Aufgabe 1 | Schreibe den Abschnitt des Textes über die Nitratauswaschung, der bei „Im Winter wachsen“ beginnt und bei „den tieferen Schichten.“ endet, neu und setze dabei „Forschende“ an die Stelle von „Wissenschaftler“.
Aufgabe 2 | Erkläre in ein bis drei Sätzen, warum die Forscher laut dem Text über die Nitratauswaschung gerade die Wurzelzone untersuchten.
Aufgabe 3 |
Beantworte anhand des Textes über die Nitratauswaschung die folgenden Fragen:
(a) In welchem Anteil der europäischen Nutzflächen werden im Winter Nitrate ausgewaschen?
(b) Von welcher Einrichtung stammen die Wissenschaftler, die die Untersuchung durchführten?
(c) Warum nehmen die Pflanzen im Winter weniger Stickstoff auf?

Ausgangstext |
-------------------------
Das Ausbringen von Stickstoff als Dünger ist gängige Praxis in der Landwirtschaft. Hiermit werden unter anderem die Erträge gesteigert. Stickstoffüberschüsse werden allerdings vom Feld ausgewaschen und gelangen als Nitrat in die Wurzelzone. Von dort aus kann es wiederum ins Grundwasser und in die Oberflächengewässer gelangen. Einer neuen Studie zufolge werden in rund 75 Prozent der europäischen Nutzflächen während der Wintermonate Nitrate ausgewaschen. Der Anteil sei damit rund doppelt so hoch wie bislang gedacht.
Im Winter wachsen die Pflanzen nicht, weswegen sie weniger Stickstoff aufnehmen. Wissenschaftler vom Helmholtz-Zentrum für Umweltforschung untersuchten nun, wie viel des Nitrats tatsächlich ins Grundwasser und in Oberflächengewässer gelangt. Hierfür untersuchten sie Prozesse in der Wurzelzone, da dies der dynamischste und aktivste Teil des Untergrunds sei, in dem sich Niederschläge, Trockenphasen und Verdunstungen am stärksten auswirken. Zudem agiere diese Schicht als Filter zwischen der Oberfläche und den tieferen Schichten.
-------------------------
(Einträge aus einer Sammlung)
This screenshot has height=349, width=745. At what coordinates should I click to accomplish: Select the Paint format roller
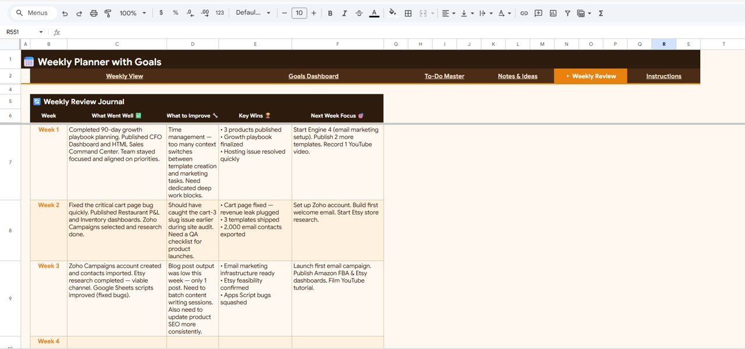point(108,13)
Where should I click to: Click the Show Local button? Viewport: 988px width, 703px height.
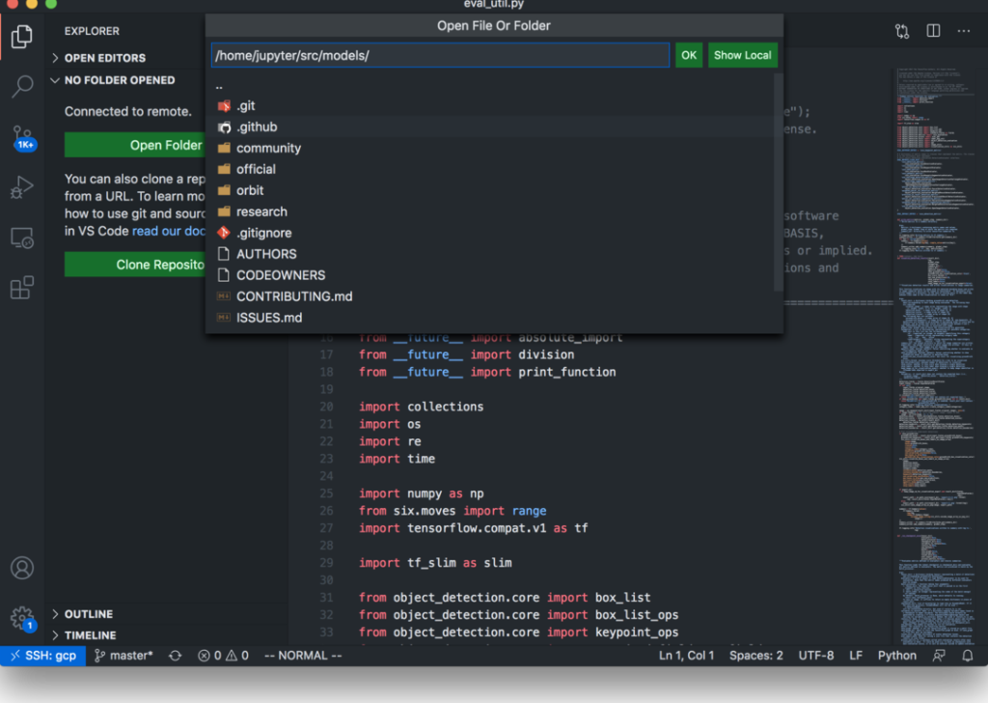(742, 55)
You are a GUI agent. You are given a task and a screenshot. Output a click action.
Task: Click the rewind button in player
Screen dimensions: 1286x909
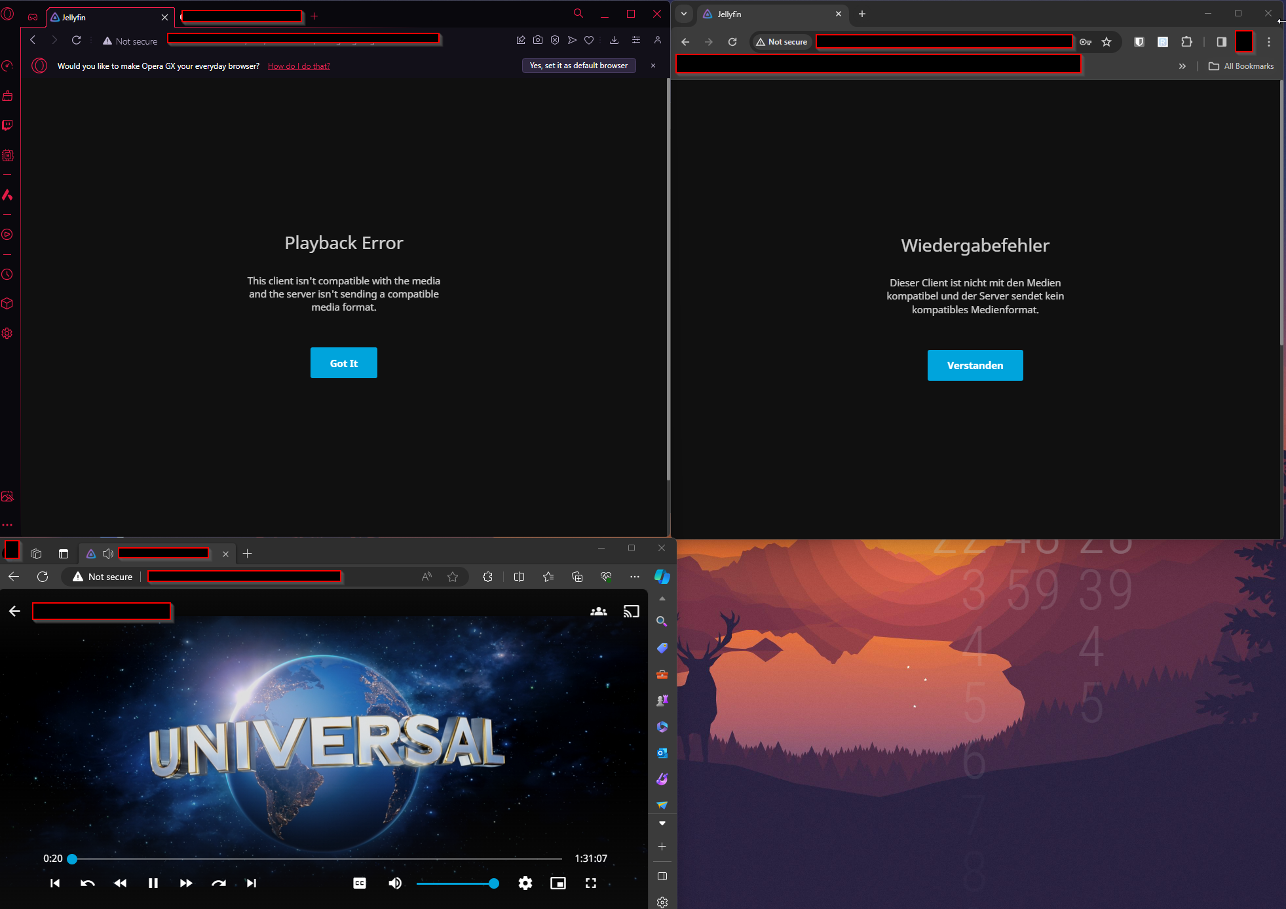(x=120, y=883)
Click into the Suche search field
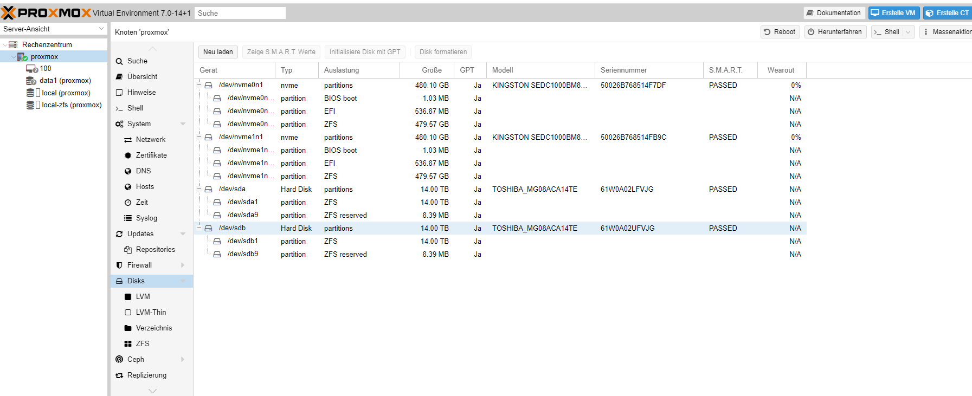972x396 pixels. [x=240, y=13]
-------------------------
Lösung 1 |
Im Winter wachsen die Pflanzen nicht, weswegen sie weniger Stickstoff aufnehmen. Forschende vom Helmholtz-Zentrum für Umweltforschung untersuchten nun, wie viel des Nitrats tatsächlich ins Grundwasser und in Oberflächengewässer gelangt. Hierfür untersuchten sie Prozesse in der Wurzelzone, da dies der dynamischste und aktivste Teil des Untergrunds sei, in dem sich Niederschläge, Trockenphasen und Verdunstungen am stärksten auswirken. Zudem agiere diese Schicht als Filter zwischen der Oberfläche und den tieferen Schichten.

Lösung 2 | Die Wurzelzone gilt als der dynamischste und aktivste Teil des Untergrunds, in dem sich Niederschläge, Trockenphasen und Verdunstung am stärksten auswirken. Außerdem wirkt diese Schicht als Filter zwischen der Oberfläche und den tieferen Schichten.

Lösung 3 |
(a) In rund 75 Prozent.
(b) Vom Helmholtz-Zentrum für Umweltforschung.
(c) Weil sie im Winter nicht wachsen.